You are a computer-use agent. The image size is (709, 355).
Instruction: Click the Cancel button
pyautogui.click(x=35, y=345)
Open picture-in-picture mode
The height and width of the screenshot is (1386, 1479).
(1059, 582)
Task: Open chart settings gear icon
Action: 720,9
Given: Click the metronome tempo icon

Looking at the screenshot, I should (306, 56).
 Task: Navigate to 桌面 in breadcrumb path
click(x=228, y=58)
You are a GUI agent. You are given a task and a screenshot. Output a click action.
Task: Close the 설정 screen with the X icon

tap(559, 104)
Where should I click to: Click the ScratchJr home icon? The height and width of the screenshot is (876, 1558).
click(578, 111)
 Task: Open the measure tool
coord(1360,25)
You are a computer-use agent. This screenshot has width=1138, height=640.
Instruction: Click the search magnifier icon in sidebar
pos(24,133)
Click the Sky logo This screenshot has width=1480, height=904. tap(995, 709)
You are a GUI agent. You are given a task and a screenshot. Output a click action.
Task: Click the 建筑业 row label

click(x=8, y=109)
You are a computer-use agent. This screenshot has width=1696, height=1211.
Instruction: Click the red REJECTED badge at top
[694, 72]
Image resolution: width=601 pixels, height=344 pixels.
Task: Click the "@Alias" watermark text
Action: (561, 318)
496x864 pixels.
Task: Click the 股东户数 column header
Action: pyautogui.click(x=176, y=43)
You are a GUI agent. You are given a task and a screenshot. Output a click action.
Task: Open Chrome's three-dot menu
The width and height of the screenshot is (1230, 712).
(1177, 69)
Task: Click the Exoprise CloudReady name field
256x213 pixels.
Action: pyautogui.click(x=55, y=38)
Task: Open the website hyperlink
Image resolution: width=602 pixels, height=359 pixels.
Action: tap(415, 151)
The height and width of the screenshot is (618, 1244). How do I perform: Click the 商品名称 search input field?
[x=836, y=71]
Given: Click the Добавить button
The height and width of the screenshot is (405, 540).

*****

- CHALLENGE: Can you collect every line in the items above that contains the string "button", counting only matches with the same letter case?

- SOLUTION FOR THIS PROBLEM:
Instruction: Click the Cancel button
Given: Click the Добавить button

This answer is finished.